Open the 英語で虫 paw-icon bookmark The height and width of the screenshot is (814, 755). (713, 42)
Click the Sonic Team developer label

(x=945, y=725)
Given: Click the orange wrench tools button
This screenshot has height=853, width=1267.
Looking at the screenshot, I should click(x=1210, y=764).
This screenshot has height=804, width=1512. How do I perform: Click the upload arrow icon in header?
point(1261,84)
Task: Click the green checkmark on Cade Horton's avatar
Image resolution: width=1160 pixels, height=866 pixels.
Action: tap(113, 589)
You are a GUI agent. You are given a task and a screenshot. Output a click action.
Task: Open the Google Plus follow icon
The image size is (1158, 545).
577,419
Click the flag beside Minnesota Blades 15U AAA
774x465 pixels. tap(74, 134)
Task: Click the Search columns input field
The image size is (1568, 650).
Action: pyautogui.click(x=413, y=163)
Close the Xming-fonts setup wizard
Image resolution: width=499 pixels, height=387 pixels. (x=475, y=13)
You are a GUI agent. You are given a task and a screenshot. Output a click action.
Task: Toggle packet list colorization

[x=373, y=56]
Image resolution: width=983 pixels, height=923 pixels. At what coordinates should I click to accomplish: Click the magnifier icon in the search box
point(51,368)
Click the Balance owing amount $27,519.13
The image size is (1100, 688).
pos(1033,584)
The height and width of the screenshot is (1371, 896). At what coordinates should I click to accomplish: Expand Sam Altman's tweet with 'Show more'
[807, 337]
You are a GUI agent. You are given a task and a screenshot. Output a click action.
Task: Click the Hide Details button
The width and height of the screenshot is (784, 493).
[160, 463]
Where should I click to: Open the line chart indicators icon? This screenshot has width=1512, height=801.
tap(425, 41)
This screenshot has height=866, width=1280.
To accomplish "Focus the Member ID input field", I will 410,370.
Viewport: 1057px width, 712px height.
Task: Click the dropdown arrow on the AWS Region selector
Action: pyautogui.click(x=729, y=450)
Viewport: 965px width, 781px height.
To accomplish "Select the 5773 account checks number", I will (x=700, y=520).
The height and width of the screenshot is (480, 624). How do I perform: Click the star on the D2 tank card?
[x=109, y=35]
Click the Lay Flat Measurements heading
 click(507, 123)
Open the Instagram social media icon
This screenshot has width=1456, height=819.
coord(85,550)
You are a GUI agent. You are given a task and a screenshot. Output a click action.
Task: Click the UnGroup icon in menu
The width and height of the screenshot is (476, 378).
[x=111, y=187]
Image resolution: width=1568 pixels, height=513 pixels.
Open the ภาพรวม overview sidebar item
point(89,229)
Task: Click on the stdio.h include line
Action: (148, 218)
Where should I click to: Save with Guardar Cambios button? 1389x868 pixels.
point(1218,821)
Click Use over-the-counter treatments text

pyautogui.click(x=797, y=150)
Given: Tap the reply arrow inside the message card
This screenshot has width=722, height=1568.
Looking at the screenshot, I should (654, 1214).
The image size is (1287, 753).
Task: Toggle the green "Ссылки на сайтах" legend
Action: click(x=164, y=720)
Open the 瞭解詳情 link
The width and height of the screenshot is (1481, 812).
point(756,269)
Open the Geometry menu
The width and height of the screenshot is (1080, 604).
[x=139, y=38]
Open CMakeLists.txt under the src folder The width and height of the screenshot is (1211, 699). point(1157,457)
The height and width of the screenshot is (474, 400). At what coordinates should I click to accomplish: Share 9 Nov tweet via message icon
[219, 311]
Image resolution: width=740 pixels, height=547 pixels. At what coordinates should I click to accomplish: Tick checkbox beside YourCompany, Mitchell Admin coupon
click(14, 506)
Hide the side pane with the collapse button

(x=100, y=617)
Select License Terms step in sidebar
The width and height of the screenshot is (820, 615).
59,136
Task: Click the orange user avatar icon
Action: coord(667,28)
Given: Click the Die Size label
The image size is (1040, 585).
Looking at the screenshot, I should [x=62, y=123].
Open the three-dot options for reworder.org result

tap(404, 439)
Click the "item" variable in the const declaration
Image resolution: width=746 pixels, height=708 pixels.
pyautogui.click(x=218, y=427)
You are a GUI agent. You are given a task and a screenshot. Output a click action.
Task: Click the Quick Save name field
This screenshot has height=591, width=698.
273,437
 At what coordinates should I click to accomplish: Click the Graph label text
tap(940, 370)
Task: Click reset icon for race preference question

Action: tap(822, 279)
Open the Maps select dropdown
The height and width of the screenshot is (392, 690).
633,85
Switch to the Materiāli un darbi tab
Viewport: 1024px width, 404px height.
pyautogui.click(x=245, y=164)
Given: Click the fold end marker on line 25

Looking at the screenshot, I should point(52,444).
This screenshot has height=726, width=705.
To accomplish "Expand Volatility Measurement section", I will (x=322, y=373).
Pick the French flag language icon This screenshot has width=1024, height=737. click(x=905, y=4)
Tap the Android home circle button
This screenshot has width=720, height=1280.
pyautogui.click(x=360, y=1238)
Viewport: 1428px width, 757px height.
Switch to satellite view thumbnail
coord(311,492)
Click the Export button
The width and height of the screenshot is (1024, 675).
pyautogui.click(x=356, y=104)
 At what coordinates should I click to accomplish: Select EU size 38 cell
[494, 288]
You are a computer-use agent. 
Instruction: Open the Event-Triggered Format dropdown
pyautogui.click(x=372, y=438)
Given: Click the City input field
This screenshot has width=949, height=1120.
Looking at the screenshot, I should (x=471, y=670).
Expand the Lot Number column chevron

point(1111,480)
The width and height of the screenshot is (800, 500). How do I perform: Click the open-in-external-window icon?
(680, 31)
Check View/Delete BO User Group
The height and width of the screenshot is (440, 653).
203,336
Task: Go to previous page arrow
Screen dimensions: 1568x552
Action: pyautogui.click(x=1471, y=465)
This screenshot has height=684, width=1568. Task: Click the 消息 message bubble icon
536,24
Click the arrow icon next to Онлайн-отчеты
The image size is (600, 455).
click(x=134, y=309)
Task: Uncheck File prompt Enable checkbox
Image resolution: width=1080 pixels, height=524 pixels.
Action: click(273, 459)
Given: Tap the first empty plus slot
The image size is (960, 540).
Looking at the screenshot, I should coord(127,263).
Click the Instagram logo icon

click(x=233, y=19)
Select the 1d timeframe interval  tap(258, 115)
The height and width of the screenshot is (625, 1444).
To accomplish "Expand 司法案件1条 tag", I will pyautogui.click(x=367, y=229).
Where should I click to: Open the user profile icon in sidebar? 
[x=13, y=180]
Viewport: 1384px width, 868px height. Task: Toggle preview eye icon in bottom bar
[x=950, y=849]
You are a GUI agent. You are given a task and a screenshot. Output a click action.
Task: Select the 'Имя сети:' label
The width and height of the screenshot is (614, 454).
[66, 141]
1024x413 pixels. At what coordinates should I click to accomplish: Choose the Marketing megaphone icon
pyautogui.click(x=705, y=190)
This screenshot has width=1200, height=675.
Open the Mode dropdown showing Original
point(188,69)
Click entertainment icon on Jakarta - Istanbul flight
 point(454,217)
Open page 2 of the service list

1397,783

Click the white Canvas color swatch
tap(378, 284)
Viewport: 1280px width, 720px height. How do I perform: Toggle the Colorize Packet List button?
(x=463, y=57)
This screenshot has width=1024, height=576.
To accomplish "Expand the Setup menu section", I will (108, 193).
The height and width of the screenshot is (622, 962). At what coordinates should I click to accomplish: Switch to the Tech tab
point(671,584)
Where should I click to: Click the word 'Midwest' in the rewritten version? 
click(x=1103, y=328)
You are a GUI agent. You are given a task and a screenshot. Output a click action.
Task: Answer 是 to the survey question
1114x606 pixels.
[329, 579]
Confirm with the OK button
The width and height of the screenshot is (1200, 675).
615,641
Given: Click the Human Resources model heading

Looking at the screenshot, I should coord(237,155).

# Work to complete:
Your task is to transcribe all of the entries word for word.

# Written solution:
Open the 英語で虫 paw-icon bookmark The height and width of the screenshot is (814, 755). (713, 42)
Click the Sonic Team developer label

(x=945, y=725)
Given: Click the orange wrench tools button
This screenshot has height=853, width=1267.
Looking at the screenshot, I should click(x=1210, y=764).
This screenshot has height=804, width=1512. How do I perform: Click the upload arrow icon in header?
point(1261,84)
Task: Click the green checkmark on Cade Horton's avatar
Image resolution: width=1160 pixels, height=866 pixels.
Action: tap(113, 589)
You are a GUI agent. You are given a task and a screenshot. Output a click action.
Task: Open the Google Plus follow icon
The image size is (1158, 545).
577,419
Click the flag beside Minnesota Blades 15U AAA
774x465 pixels. tap(74, 134)
Task: Click the Search columns input field
The image size is (1568, 650).
Action: pyautogui.click(x=413, y=163)
Close the Xming-fonts setup wizard
Image resolution: width=499 pixels, height=387 pixels. (x=475, y=13)
You are a GUI agent. You are given a task and a screenshot. Output a click action.
Task: Toggle packet list colorization

[x=373, y=56]
Image resolution: width=983 pixels, height=923 pixels. At what coordinates should I click to accomplish: Click the magnifier icon in the search box
point(51,368)
Click the Balance owing amount $27,519.13
The image size is (1100, 688).
pos(1033,584)
The height and width of the screenshot is (1371, 896). At what coordinates should I click to accomplish: Expand Sam Altman's tweet with 'Show more'
[807, 337]
You are a GUI agent. You are given a task and a screenshot. Output a click action.
Task: Click the Hide Details button
The width and height of the screenshot is (784, 493).
[160, 463]
Where should I click to: Open the line chart indicators icon? This screenshot has width=1512, height=801.
tap(425, 41)
This screenshot has height=866, width=1280.
To accomplish "Focus the Member ID input field", I will 410,370.
Viewport: 1057px width, 712px height.
Task: Click the dropdown arrow on the AWS Region selector
Action: pyautogui.click(x=729, y=450)
Viewport: 965px width, 781px height.
To accomplish "Select the 5773 account checks number", I will (x=700, y=520).
The height and width of the screenshot is (480, 624). How do I perform: Click the star on the D2 tank card?
[x=109, y=35]
Click the Lay Flat Measurements heading
 click(507, 123)
Open the Instagram social media icon
This screenshot has width=1456, height=819.
coord(85,550)
You are a GUI agent. You are given a task and a screenshot. Output a click action.
Task: Click the UnGroup icon in menu
The width and height of the screenshot is (476, 378).
[x=111, y=187]
Image resolution: width=1568 pixels, height=513 pixels.
Open the ภาพรวม overview sidebar item
point(89,229)
Task: Click on the stdio.h include line
Action: (148, 218)
Where should I click to: Save with Guardar Cambios button? 1389x868 pixels.
point(1218,821)
Click Use over-the-counter treatments text

pyautogui.click(x=797, y=150)
Given: Tap the reply arrow inside the message card
This screenshot has width=722, height=1568.
Looking at the screenshot, I should (654, 1214).
The image size is (1287, 753).
Task: Toggle the green "Ссылки на сайтах" legend
Action: click(x=164, y=720)
Open the 瞭解詳情 link
The width and height of the screenshot is (1481, 812).
point(756,269)
Open the Geometry menu
The width and height of the screenshot is (1080, 604).
[x=139, y=38]
Open CMakeLists.txt under the src folder The width and height of the screenshot is (1211, 699). point(1157,457)
The height and width of the screenshot is (474, 400). At what coordinates should I click to accomplish: Share 9 Nov tweet via message icon
[219, 311]
Image resolution: width=740 pixels, height=547 pixels. At what coordinates should I click to accomplish: Tick checkbox beside YourCompany, Mitchell Admin coupon
click(14, 506)
Hide the side pane with the collapse button

(x=100, y=617)
Select License Terms step in sidebar
The width and height of the screenshot is (820, 615).
59,136
Task: Click the orange user avatar icon
Action: coord(667,28)
Given: Click the Die Size label
The image size is (1040, 585).
Looking at the screenshot, I should [x=62, y=123].
Open the three-dot options for reworder.org result

tap(404, 439)
Click the "item" variable in the const declaration
Image resolution: width=746 pixels, height=708 pixels.
pyautogui.click(x=218, y=427)
You are a GUI agent. You are given a task and a screenshot. Output a click action.
Task: Click the Quick Save name field
This screenshot has height=591, width=698.
273,437
 At what coordinates should I click to accomplish: Click the Graph label text
tap(940, 370)
Task: Click reset icon for race preference question

Action: tap(822, 279)
Open the Maps select dropdown
The height and width of the screenshot is (392, 690).
633,85
Switch to the Materiāli un darbi tab
Viewport: 1024px width, 404px height.
pyautogui.click(x=245, y=164)
Given: Click the fold end marker on line 25

Looking at the screenshot, I should point(52,444).
This screenshot has height=726, width=705.
To accomplish "Expand Volatility Measurement section", I will (x=322, y=373).
Pick the French flag language icon This screenshot has width=1024, height=737. click(x=905, y=4)
Tap the Android home circle button
This screenshot has width=720, height=1280.
pyautogui.click(x=360, y=1238)
Viewport: 1428px width, 757px height.
Switch to satellite view thumbnail
coord(311,492)
Click the Export button
The width and height of the screenshot is (1024, 675).
pyautogui.click(x=356, y=104)
 At what coordinates should I click to accomplish: Select EU size 38 cell
[494, 288]
You are a computer-use agent. 
Instruction: Open the Event-Triggered Format dropdown
pyautogui.click(x=372, y=438)
Given: Click the City input field
This screenshot has width=949, height=1120.
Looking at the screenshot, I should (x=471, y=670).
Expand the Lot Number column chevron

point(1111,480)
The width and height of the screenshot is (800, 500). How do I perform: Click the open-in-external-window icon?
(680, 31)
Check View/Delete BO User Group
The height and width of the screenshot is (440, 653).
203,336
Task: Go to previous page arrow
Screen dimensions: 1568x552
Action: pyautogui.click(x=1471, y=465)
This screenshot has height=684, width=1568. Task: Click the 消息 message bubble icon
536,24
Click the arrow icon next to Онлайн-отчеты
The image size is (600, 455).
click(x=134, y=309)
Task: Uncheck File prompt Enable checkbox
Image resolution: width=1080 pixels, height=524 pixels.
Action: click(273, 459)
Given: Tap the first empty plus slot
The image size is (960, 540).
Looking at the screenshot, I should coord(127,263).
Click the Instagram logo icon

click(x=233, y=19)
Select the 1d timeframe interval  tap(258, 115)
The height and width of the screenshot is (625, 1444).
To accomplish "Expand 司法案件1条 tag", I will pyautogui.click(x=367, y=229).
Where should I click to: Open the user profile icon in sidebar? 
[x=13, y=180]
Viewport: 1384px width, 868px height. Task: Toggle preview eye icon in bottom bar
[x=950, y=849]
You are a GUI agent. You are given a task and a screenshot. Output a click action.
Task: Select the 'Имя сети:' label
The width and height of the screenshot is (614, 454).
[66, 141]
1024x413 pixels. At what coordinates should I click to accomplish: Choose the Marketing megaphone icon
pyautogui.click(x=705, y=190)
This screenshot has width=1200, height=675.
Open the Mode dropdown showing Original
point(188,69)
Click entertainment icon on Jakarta - Istanbul flight
 point(454,217)
Open page 2 of the service list

1397,783

Click the white Canvas color swatch
tap(378, 284)
Viewport: 1280px width, 720px height. How do I perform: Toggle the Colorize Packet List button?
(x=463, y=57)
This screenshot has width=1024, height=576.
To accomplish "Expand the Setup menu section", I will (108, 193).
The height and width of the screenshot is (622, 962). At what coordinates should I click to accomplish: Switch to the Tech tab
point(671,584)
Where should I click to: Click the word 'Midwest' in the rewritten version? 
click(x=1103, y=328)
You are a GUI agent. You are given a task and a screenshot. Output a click action.
Task: Answer 是 to the survey question
1114x606 pixels.
[329, 579]
Confirm with the OK button
The width and height of the screenshot is (1200, 675).
615,641
Given: Click the Human Resources model heading

Looking at the screenshot, I should coord(237,155).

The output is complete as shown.